WHAT YOU SHOULD DO: Below, find the line containing "Task: Select Dark Souls III in the games list"; from there to the final line, print every line exactly and skip the pictures.

STUDY MATERIAL:
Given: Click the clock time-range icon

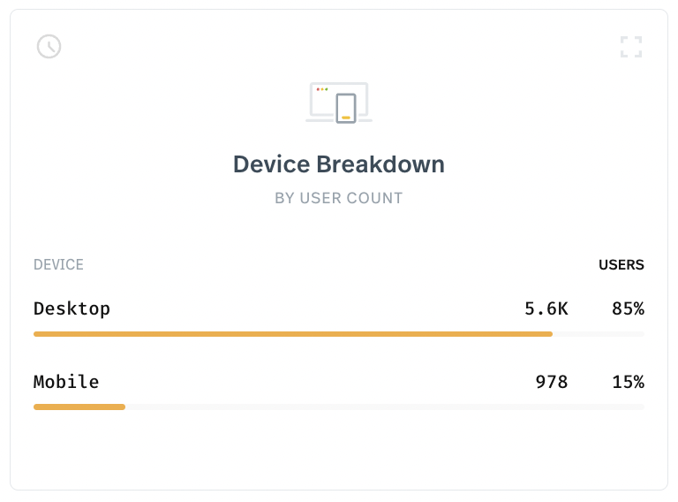Looking at the screenshot, I should tap(49, 46).
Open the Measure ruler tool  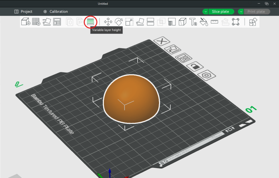coord(214,22)
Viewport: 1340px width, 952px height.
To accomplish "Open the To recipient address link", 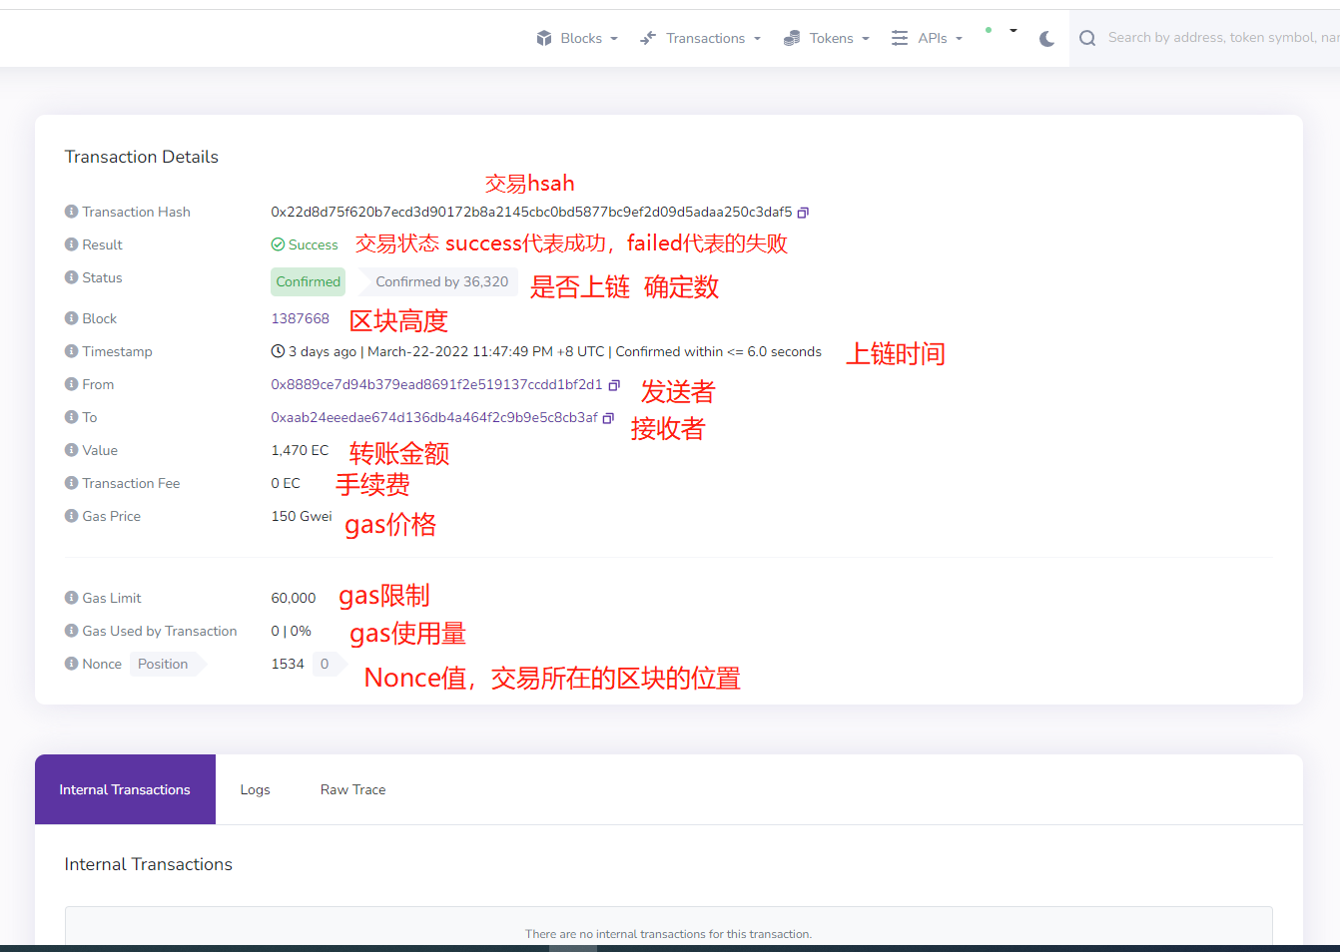I will (431, 417).
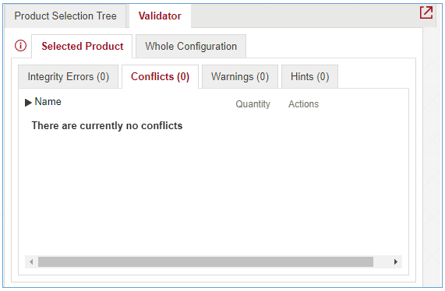Click the horizontal scrollbar thumb
445x291 pixels.
[206, 261]
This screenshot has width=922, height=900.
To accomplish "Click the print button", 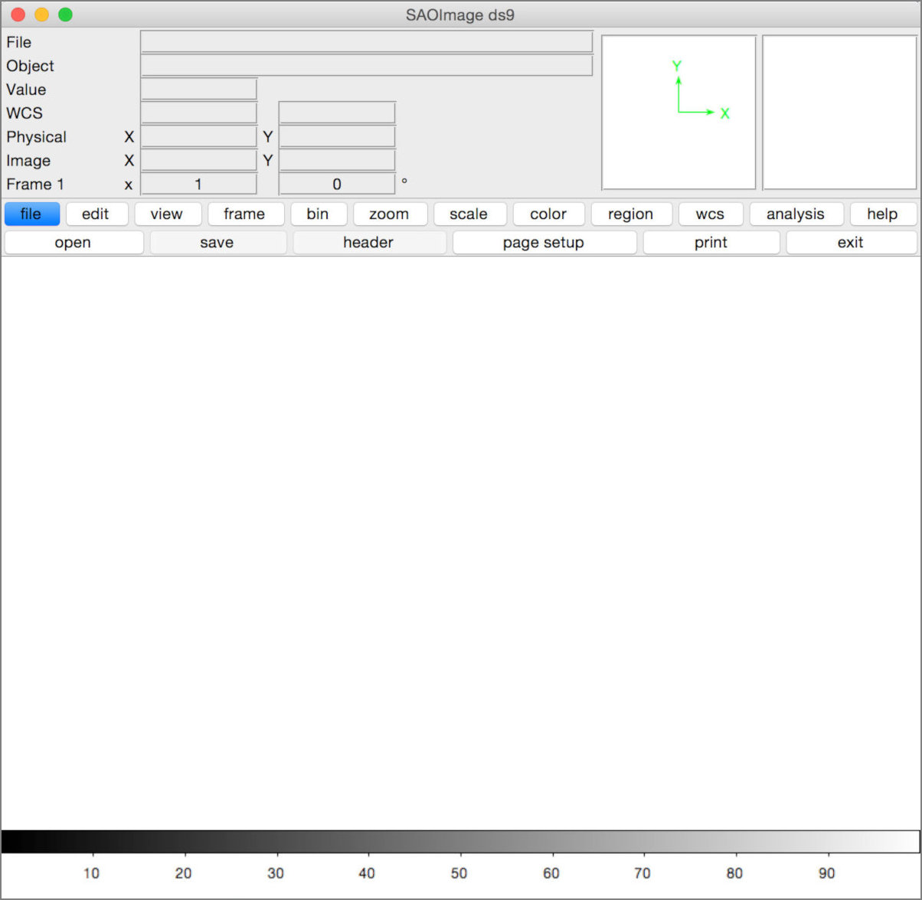I will [710, 242].
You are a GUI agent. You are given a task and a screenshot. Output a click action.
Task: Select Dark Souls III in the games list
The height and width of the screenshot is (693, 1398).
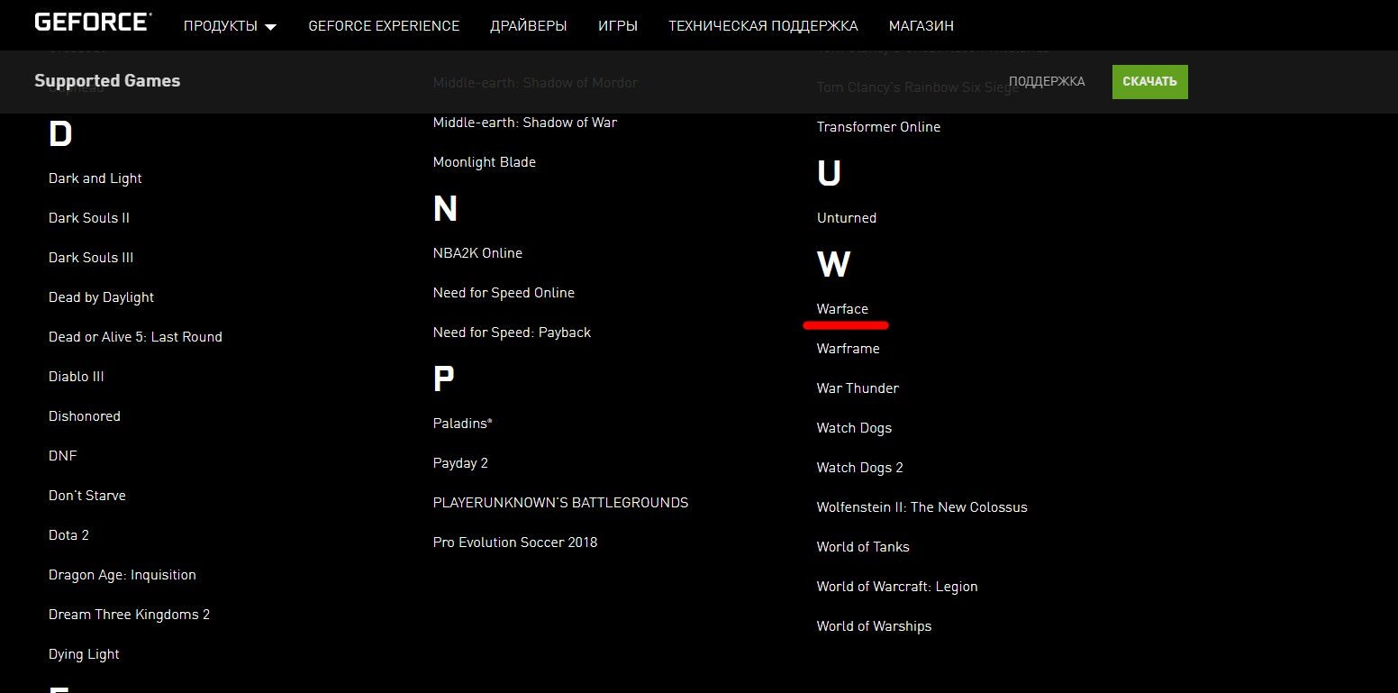(91, 257)
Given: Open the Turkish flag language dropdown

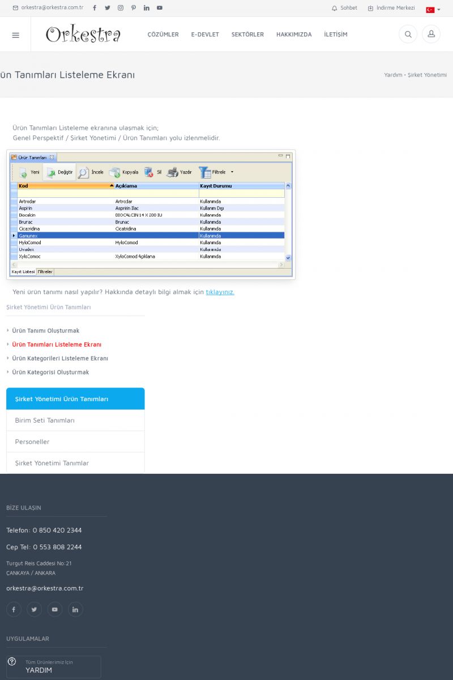Looking at the screenshot, I should pos(433,10).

SOLUTION TO THE EXERCISE:
Task: Select Dark Souls III in the games list
The height and width of the screenshot is (693, 1398).
(91, 257)
Given: Open the Turkish flag language dropdown

Looking at the screenshot, I should pos(433,10).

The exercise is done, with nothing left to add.